A random sample of 31 people employed by the Florida state authority established they earned an average wage (including benefits) of $56 per hour. The sample standard deviation was $6.35 per hour.
(a)What is your best estimate of the population mean?
(b)Develop a 99 percent confidence interval for the population mean wage (including benefits) for these employees.
(c)How large a sample is needed to assess the population mean with an allowable error of $2 at 95 percent confidence?
To answer these questions, we will use the concepts of estimation and confidence intervals. Let's go step by step:
(a) To estimate the population mean wage, we can use the sample mean as our best estimate. In this case, the sample mean is $56 per hour. Therefore, our best estimate for the population mean wage is $56 per hour.
(b) To develop a confidence interval for the population mean wage, we need to determine the margin of error and then construct the interval.
Step 1: Determining the margin of error
The margin of error is calculated using the sample standard deviation, sample size, and the desired level of confidence. The formula for the margin of error is:
Margin of Error = (Z-score) * (Standard Deviation / Square Root of Sample Size)
For a 99 percent confidence interval, the Z-score corresponding to the desired confidence level is approximately 2.576. In this case, the sample standard deviation is $6.35, and the sample size is 31.
Margin of Error = 2.576 * (6.35 / sqrt(31))
Step 2: Constructing the interval
The confidence interval formula is:
Confidence Interval = (Sample Mean - Margin of Error, Sample Mean + Margin of Error)
Substituting the values, we have:
Confidence Interval = ($56 - Margin of Error, $56 + Margin of Error)
Now, calculate the Margin of Error using the formula from Step 1 and substitute it into the Confidence Interval formula.
(c) To determine the sample size needed to assess the population mean with a specific allowable error at a certain confidence level, we can use the formula for sample size calculation. The formula is:
Sample Size = (Z-score)^2 * (Standard Deviation^2) / (Allowable Error)^2
In this case, the allowable error is $2, and the desired confidence level is 95 percent. The Z-score corresponding to a 95 percent confidence level is approximately 1.96. Substitute these values into the formula to calculate the required sample size.
Sample Size = (1.96^2 * 6.35^2) / (2^2)
Evaluate the result to find the sample size needed.
Note: These calculations assume that the data follows a normal distribution and that the sample is a simple random sample.
(a) The best estimate of the population mean is equal to the average wage of the sample, which is $56 per hour.
(b) To develop a 99 percent confidence interval, we can use the formula:
Confidence interval = X̄ ± (Z * (σ / √n))
Where:
X̄ is the sample mean, which is $56 per hour
Z is the Z-score for a 99 percent confidence level, which is approximately 2.576
σ is the sample standard deviation, which is $6.35 per hour
n is the sample size, which is 31
Substituting these values into the formula, we get:
Confidence interval = 56 ± (2.576 * (6.35 / √31))
Calculating this expression gives us a confidence interval of approximately $52.43 to $59.57 per hour. Therefore, we can be 99 percent confident that the true population mean wage for the Florida state authority employees falls within this range.

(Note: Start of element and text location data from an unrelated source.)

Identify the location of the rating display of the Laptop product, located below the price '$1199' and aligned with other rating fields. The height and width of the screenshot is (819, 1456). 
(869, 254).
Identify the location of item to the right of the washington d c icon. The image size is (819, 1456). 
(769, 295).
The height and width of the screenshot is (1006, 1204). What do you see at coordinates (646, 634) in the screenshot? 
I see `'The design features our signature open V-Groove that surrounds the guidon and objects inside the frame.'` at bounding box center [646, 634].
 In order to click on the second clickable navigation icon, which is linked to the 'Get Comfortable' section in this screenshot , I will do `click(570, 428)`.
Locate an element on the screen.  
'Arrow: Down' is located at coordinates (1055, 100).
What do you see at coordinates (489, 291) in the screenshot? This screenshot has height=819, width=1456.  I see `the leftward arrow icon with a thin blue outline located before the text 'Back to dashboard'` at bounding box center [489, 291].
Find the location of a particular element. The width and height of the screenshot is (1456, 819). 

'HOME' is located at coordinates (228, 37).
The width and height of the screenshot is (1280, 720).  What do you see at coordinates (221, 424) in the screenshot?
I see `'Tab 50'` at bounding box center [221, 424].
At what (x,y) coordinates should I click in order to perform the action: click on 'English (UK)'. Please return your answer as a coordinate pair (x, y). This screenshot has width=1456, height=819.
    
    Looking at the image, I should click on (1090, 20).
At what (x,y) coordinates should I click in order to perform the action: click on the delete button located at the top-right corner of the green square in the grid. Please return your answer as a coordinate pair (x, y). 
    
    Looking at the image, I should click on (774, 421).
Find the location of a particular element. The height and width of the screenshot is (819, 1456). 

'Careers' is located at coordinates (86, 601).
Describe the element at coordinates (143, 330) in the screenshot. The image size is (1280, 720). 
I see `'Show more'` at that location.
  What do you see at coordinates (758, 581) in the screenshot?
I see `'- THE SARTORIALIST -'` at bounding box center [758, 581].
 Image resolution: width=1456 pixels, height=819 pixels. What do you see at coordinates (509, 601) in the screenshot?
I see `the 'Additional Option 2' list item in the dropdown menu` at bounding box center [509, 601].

(c) To determine the sample size needed to estimate the population mean with an allowable error of $2 at 95 percent confidence, we can use the formula:
n = (Z^2 * σ^2) / E^2
Where:
Z is the Z-score for a 95 percent confidence level, which is approximately 1.96
σ is the estimated population standard deviation, which is $6.35 per hour
E is the maximum allowable error, which is $2
Substituting these values into the formula, we get:
n = (1.96^2 * 6.35^2) / 2^2
Calculating this expression gives us a sample size of approximately 61. Therefore, a sample size of at least 61 is needed to estimate the population mean with an allowable error of $2 at 95 percent confidence.